Perhaps worse, for Nixon as well as for Trump, the special prosecutors hired to do the investigations were ardent Democrats. In fact, the top seventeen attorneys in the Watergate Special Prosecution Force had all worked together in the Kennedy/Johnson Department of Justice. It’s not that they weren’t capable lawyers, it’s that they were part of an administration (and mind-set) that was voted out of office by Nixon’s 1968 election victory. The same thing appears to be happening today: Robert Mueller’s appointments to date are the polar opposite of Trump supporters.

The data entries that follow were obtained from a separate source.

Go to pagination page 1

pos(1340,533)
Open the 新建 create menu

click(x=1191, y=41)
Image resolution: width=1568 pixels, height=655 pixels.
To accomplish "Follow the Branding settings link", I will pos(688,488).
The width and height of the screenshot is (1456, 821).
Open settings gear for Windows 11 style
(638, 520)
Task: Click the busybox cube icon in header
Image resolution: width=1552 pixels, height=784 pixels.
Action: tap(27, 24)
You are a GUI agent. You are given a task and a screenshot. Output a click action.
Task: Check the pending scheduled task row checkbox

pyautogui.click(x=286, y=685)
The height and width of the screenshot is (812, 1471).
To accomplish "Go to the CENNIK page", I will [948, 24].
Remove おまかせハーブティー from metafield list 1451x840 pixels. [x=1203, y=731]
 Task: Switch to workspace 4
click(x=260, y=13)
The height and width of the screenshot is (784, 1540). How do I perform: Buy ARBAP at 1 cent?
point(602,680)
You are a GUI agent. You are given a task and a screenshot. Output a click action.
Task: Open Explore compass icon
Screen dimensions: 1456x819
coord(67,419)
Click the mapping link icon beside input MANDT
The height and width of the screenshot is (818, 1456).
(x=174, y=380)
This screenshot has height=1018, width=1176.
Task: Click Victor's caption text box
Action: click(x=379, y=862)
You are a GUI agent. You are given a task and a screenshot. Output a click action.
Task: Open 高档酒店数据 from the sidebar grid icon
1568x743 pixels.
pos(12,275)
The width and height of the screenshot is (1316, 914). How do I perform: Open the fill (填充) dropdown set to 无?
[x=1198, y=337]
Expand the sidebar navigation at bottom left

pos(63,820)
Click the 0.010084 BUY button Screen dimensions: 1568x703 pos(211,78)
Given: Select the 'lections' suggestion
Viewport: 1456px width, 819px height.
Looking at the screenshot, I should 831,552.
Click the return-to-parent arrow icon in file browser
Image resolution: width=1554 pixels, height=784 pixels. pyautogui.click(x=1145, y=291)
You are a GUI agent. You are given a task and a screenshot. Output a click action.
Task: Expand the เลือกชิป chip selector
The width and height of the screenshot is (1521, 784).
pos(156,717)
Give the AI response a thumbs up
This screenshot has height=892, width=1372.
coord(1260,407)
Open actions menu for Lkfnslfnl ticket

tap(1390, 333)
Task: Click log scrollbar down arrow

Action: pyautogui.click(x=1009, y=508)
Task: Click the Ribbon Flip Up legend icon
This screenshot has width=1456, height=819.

Even more troubling are Muller’s close connections with James Comey, which also find a Watergate counterpart: the head of the Watergate Task Force and lead counsel in the cover-up prosecution, James Neal, was extraordinarily close to Charles Shaffer, John Dean’s criminal defense lawyer. They had not only served together on the “Get Hoffa” squad within Justice’s criminal division, they were co-prosecutors in two of the government’s cases brought against Teamster President Jimmy Hoffa. Needless to say, Dean, whom many believe to have masterminded the Watergate cover-up, fared quite well during the government’s prosecution: he served the least time of any major Watergate defendant, just four months, never actually spending a single night in a jail cell, let alone being sent to an actual prison. One wonders if Mueller’s friend, James Comey will be seen as the lead government witness and never face an actual investigation of his own misdeeds.
The difficulty all of this presents has to do with a concept termed “prosecutorial discretion.” The issue is not whether you could construct a theory of possible culpability in a perfect world. It is whether, when faced with competing demands on time and resources, this particular set of facts would ordinarily be deemed worthy of prosecution. Alleged crimes like Obstruction of Justice and Conspiracy are frequently characterized as “thought crimes”, since what matters most is not necessarily what you did, but what prosecutors or jurors now believe might have been in your mind when you did it. The key is that you had to have had evil intent, mens rea is the Latin term.
It’s quite easy for your political opponents to read evil intent into your actions. This is, in essence the core of the Fourth and Ninth Circuit opinions upholding the delay of Trump’s travel ban: The Executive Order doesn’t actually say it, but we know what he was thinking when he signed it. This is particularly true when – as special prosecutors – there is a tendency to see the success of your mission as one of finding something, anything, that you can then prosecute.
As with Watergate, claims, counter-claims and denials are being cast about with hardly any real interest in the actual truth. The media is in full pursuit: Every day a new story, a new rumor. It matters now whether they turn out to be even partially correct, because the story moves to the next accusation without concern for accuracy.
What’s so fascinating is that some forty years later, I’ve uncovered documented evidence of judicial and prosecutorial misconduct – at least a dozen secret meetings between trial judges and Watergate prosecutors or other interested parties, false sentencing of key government witnesses, and suppression of clearly exculpatory evidence – that totally undermines any concept of due process for the Watergate defendants. One can only wonder if the same get Trump and his top people “at all cost” (to quote an actual observation from one of the Watergate special prosecutors) will become the order of the day for these new Democratically-oriented prosecutors.